Aujourd'hui, plus encore qu'hier, nous attendons que les commémorations du début du génocide, le 7  avril prochain, soient l'occasion d'annonces concrètes, précises et sans restriction. Nous demandons une ouverture -complète et non filtrée de toutes les archives : du service historique de la défense et de son service du cinéma et de la photographie où sont conservés les documents militaires – dont ceux de la direction du renseignement militaire, créée à cette époque et qui a documenté les aspects militaires concrets sur le terrain – ; des ministères respectivement de la défense, de la coopération, des affaires étrangères, qui ont reçu à l'époque des informations en continu ; de la direction générale de la sécurité extérieure qui a abondamment documenté la situation, son évolution et les stratégies des acteurs nationaux et internationaux ; de la mission d'information parlementaire de 1998, qui a accumulé à l'abri des regards de nombreux documents et entretiens à huis clos, dont certains réservés au seul président de la mission ; et plus généralement de tous les services de l'Etat qui ont eu à être informés de la politique de la France au Rwanda, au moins entre 1990 et 1995.

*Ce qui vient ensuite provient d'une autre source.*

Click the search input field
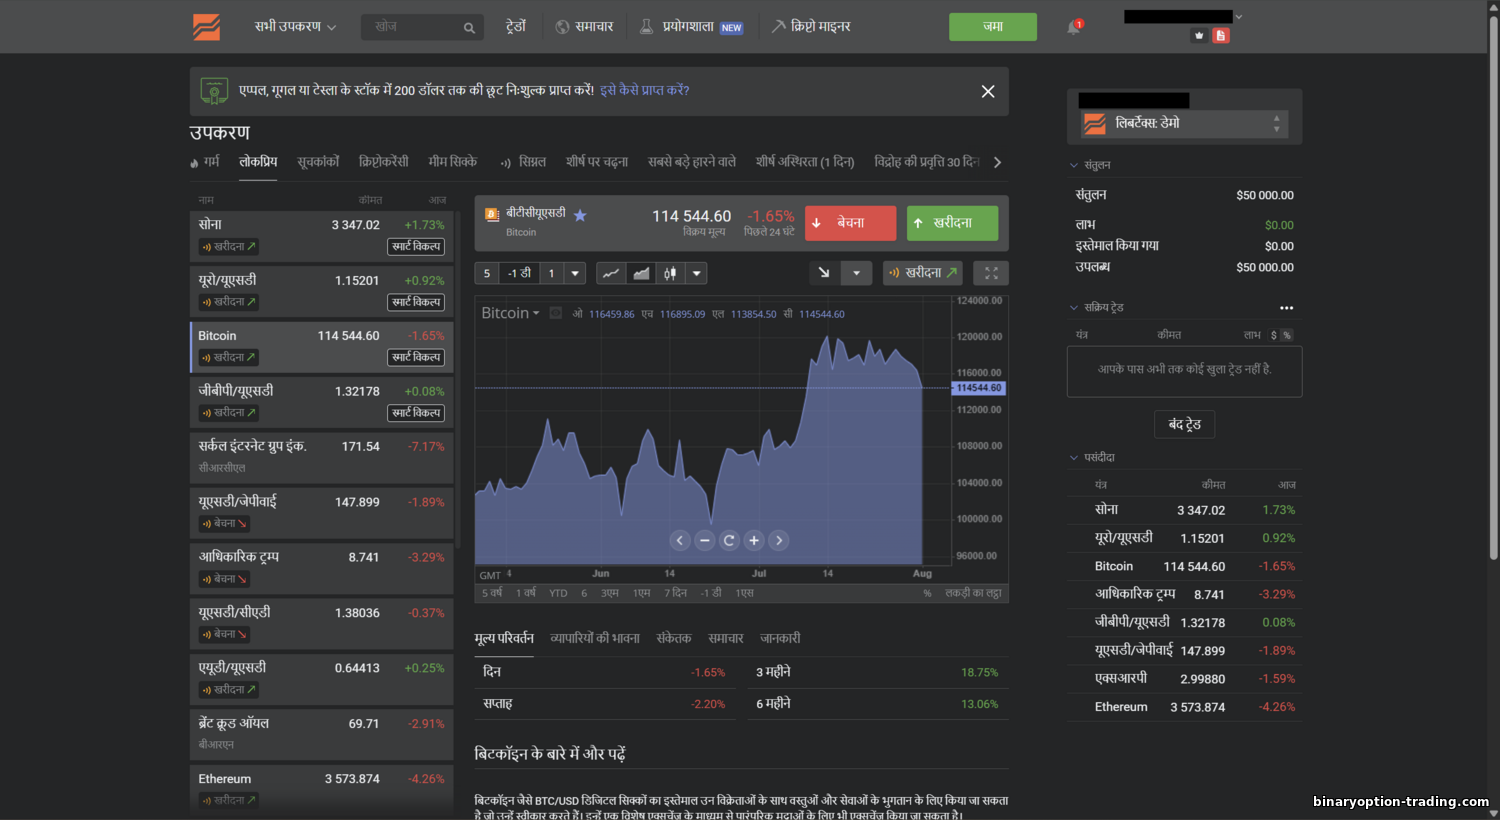Image resolution: width=1500 pixels, height=820 pixels. (x=415, y=27)
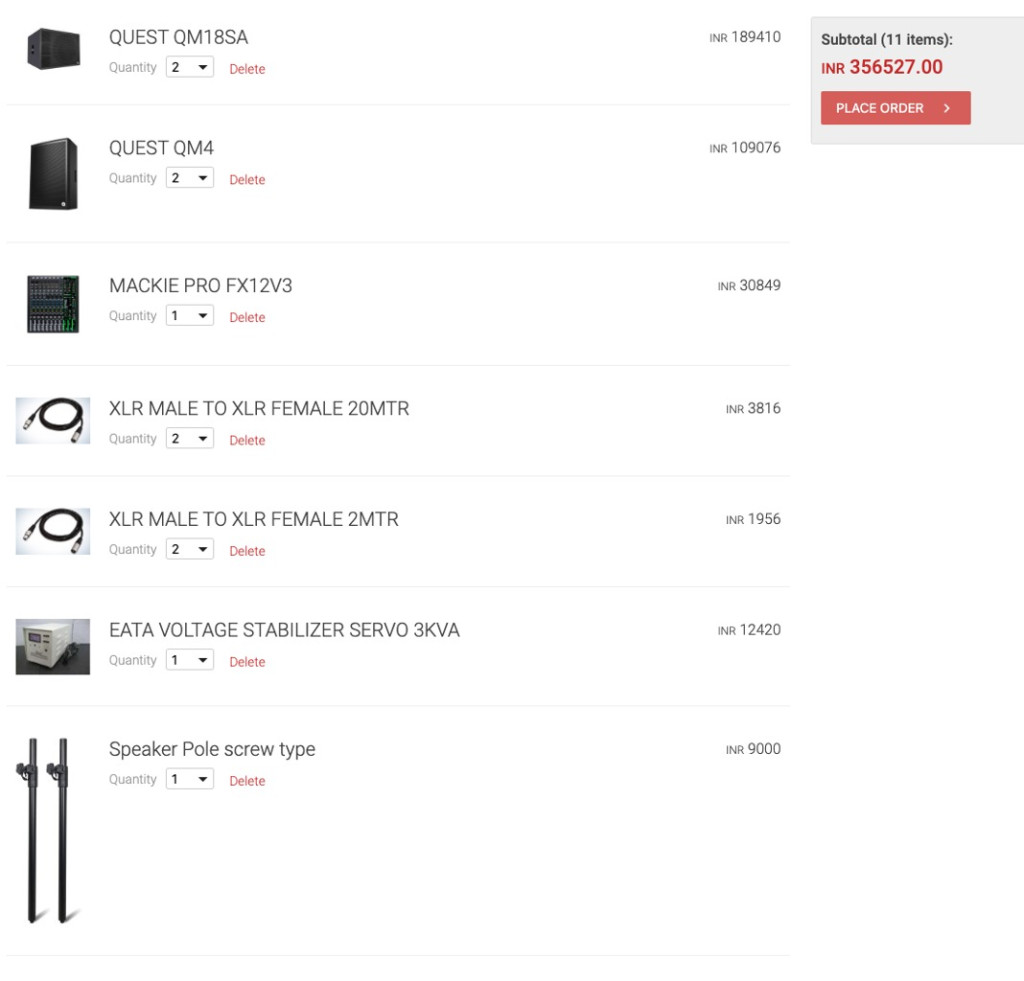Open the EATA VOLTAGE STABILIZER SERVO 3KVA title
The image size is (1024, 981).
[x=284, y=631]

Cela peut impliquer la déclassification préalable de ces archives ; et, -lorsqu'elles sont déclassifiées, l'abandon des autres verrous. Cela engage aussi l'Etat à fournir la liste de tous ces documents, à octroyer sans critère un droit de copie et de transmission à des tiers de ces archives, condition essentielle d'un examen contradictoire et nuancé. Cela suppose enfin d'encourager publiquement les militaires ou fonctionnaires de l'époque, exécutants ou chaînons de ce que fut la politique française au Rwanda, à témoigner ouvertement, en leur assurant qu'aucun devoir de réserve ne saurait leur être opposé en la matière.
Ce sont des mesures simples et précises. Toutes les instances consultatives compétentes, depuis la commission d'accès aux documents administratifs jusqu'à celle sur le secret-défense, en passant par les Archives nationales et la commission ad hoc créée en  2014 par François Hollande, reconnaissent que l'ouverture de ces archives ne porte pas atteinte à la vie privée ou à la défense et à la sécurité nationales. Responsables politiques de l'époque, militaires concernés, associations et chercheurs sont nombreux à avoir affirmé que l'ouverture complète relève de " l'intérêt général " pour mettre un terme aux polémiques.
Il est question d'accusations graves de soutien de la France à un régime ami qui commet un génocide, face auxquelles les dénégations outragées ne peuvent suffire. Pour sa " première " commémoration du génocide des Tutsi comme président de la République, et au-delà de tout " coup de com ", Emmanuel Macron doit concrètement mettre en œuvre la transparence.